No todas las iniciativas funcionan, pero Routh cumplió. Sus cambios condujeron a menos vulnerabilidades de software y acortaron el tiempo de comercialización. "El cambio a DMARC y la autenticación de correo electrónico fuerte aumentaron las tasas de clics de las campañas de marketing por correo electrónico y, esencialmente, se pagaron con creces".

6. Comprender el cumplimiento

Todas las organizaciones deben contar con políticas y procedimientos para investigar, identificar y comprender las normas internas y gubernamentales. El objetivo es garantizar que todas las políticas de seguridad cumplan con las normas y que exista un plan de respuesta adecuado para los distintos tipos de ataques e infracciones.
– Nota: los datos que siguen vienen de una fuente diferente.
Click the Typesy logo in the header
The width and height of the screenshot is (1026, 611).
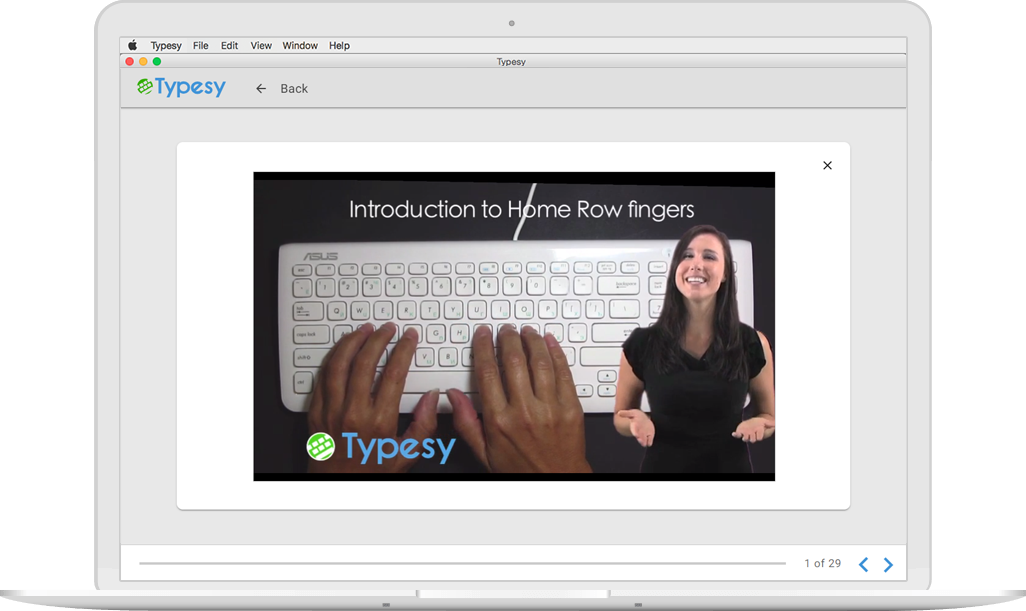pos(180,87)
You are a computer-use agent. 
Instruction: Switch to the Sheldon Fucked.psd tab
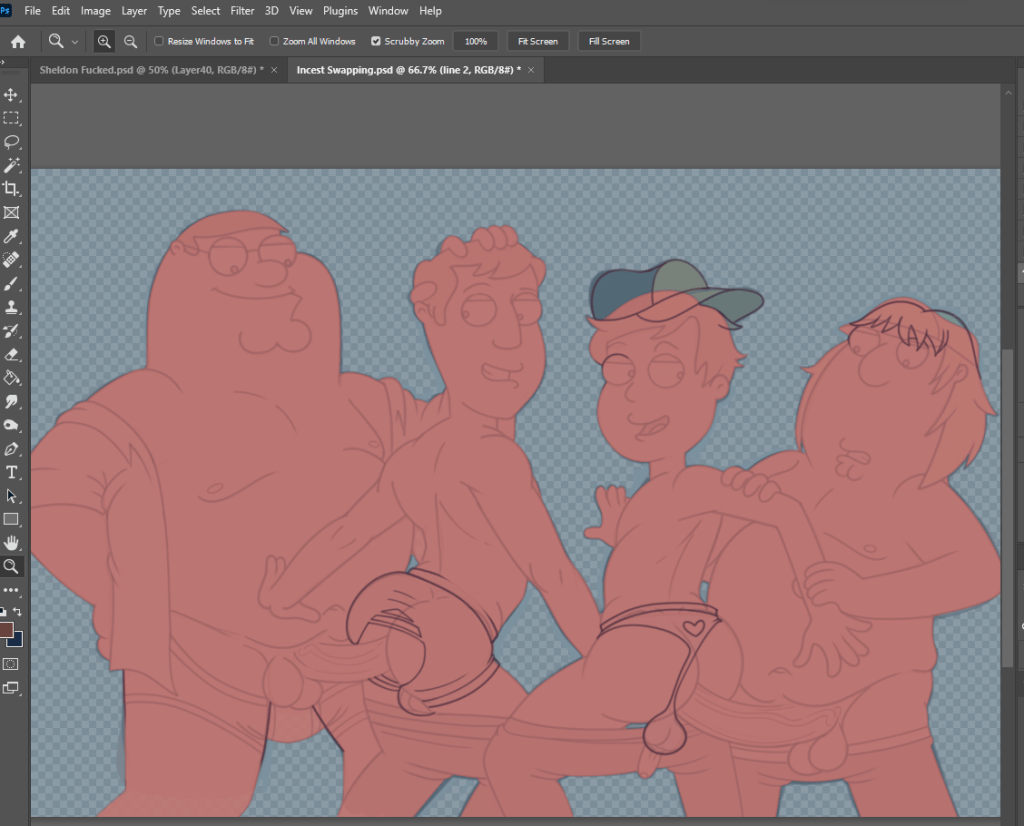click(150, 70)
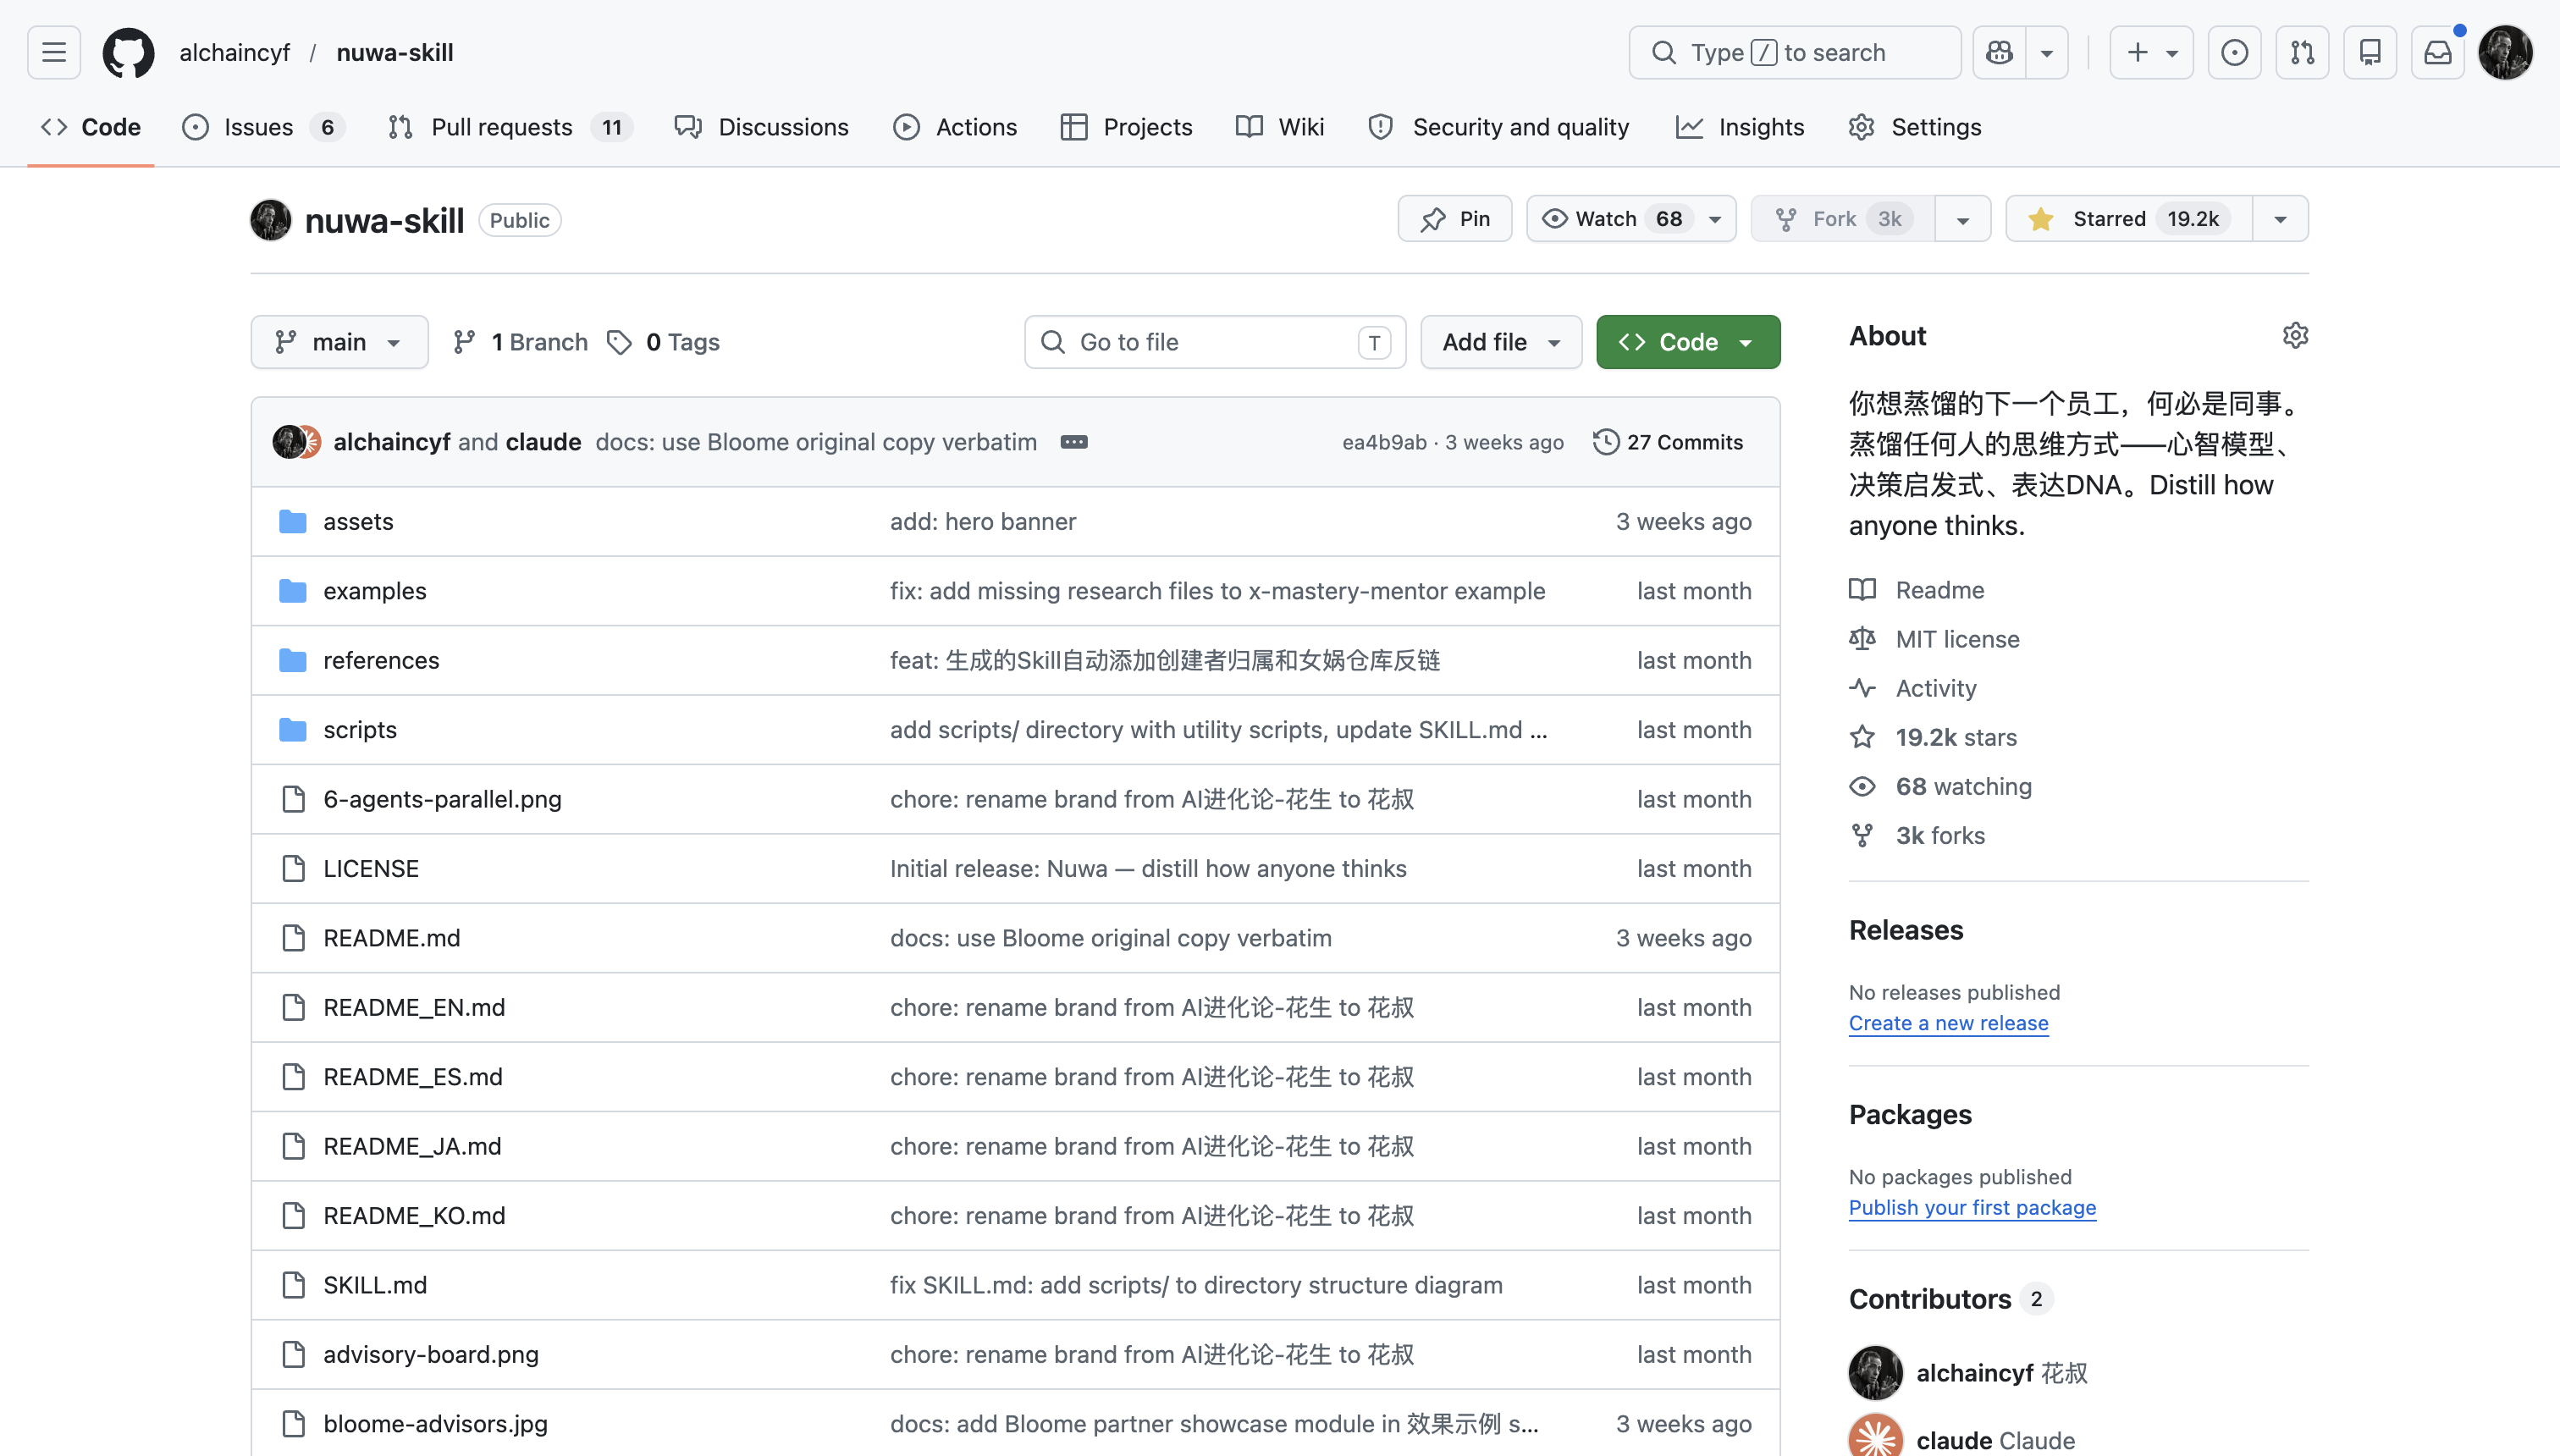Open the Copilot chat icon
The height and width of the screenshot is (1456, 2560).
coord(1999,52)
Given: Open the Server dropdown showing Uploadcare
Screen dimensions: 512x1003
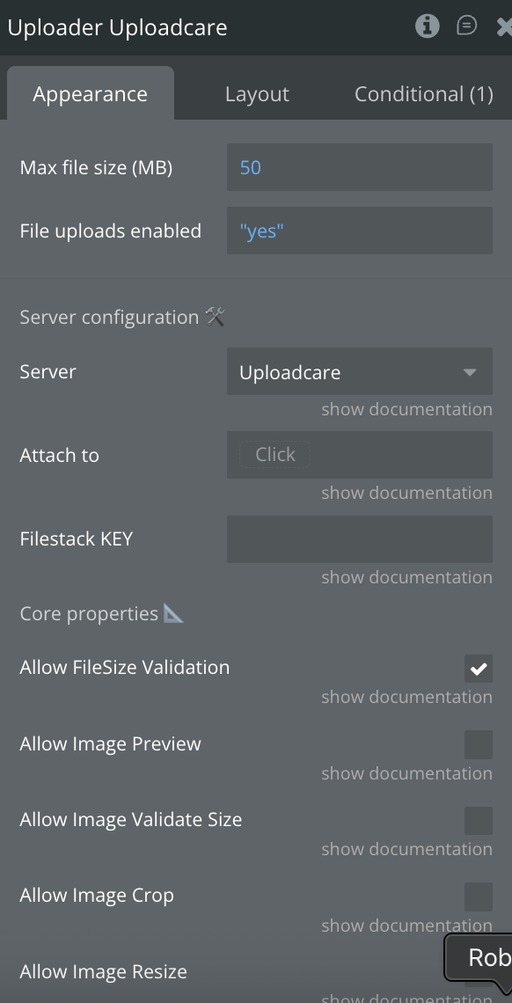Looking at the screenshot, I should (x=360, y=372).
Requiere establecer un grupo de trabajo y una estrategia para revisar las nuevas políticas y regulaciones cuando entren en juego. A pesar de lo crítico que es el cumplimiento para las estrategias modernas de ciberseguridad, no significa necesariamente que deba ser la prioridad. "Con demasiada frecuencia, el cumplimiento es lo primero, pero casi el 100% de las empresas que tuvieron infracciones en las que se expuso la información de la tarjeta de crédito cumplían con PCI. Sin embargo, no estaban seguros", dijo Pescatore. Cree que las estrategias de ciberseguridad deben evaluar primero el riesgo e implementar procesos o controles para proteger a la empresa y a sus clientes. "Luego, las empresas deben producir la documentación requerida por varios regímenes de cumplimiento (como HIPAA o PCI) que muestren cómo cumple su estrategia".

7. Contratar auditores

Incluso los mejores equipos de seguridad a veces necesitan nuevos ojos al evaluar la superficie de ataque de la empresa. La contratación de auditores y analistas de seguridad puede ayudarle a descubrir vectores de ataque y vulnerabilidades que, de otro modo, podrían haber pasado desapercibidos. También pueden ayudar a crear planes de gestión de eventos, para hacer frente a posibles infracciones y ataques. Demasiadas organizaciones no están preparadas para los ataques de ciberseguridad porque no tenían controles y equilibrios para medir sus políticas.

"Cuando se intenta determinar objetivamente el riesgo de seguridad, tener una perspectiva externa e imparcial puede ser extremadamente beneficioso", dice Jason Mitchell, CTO de Smart Billions. "Utilice un proceso de monitoreo independiente para ayudar a reconocer el comportamiento de riesgo y las amenazas antes de que se conviertan en un problema en sus endpoints, particularmente en los nuevos activos digitales, los proveedores recién incorporados y los empleados remotos".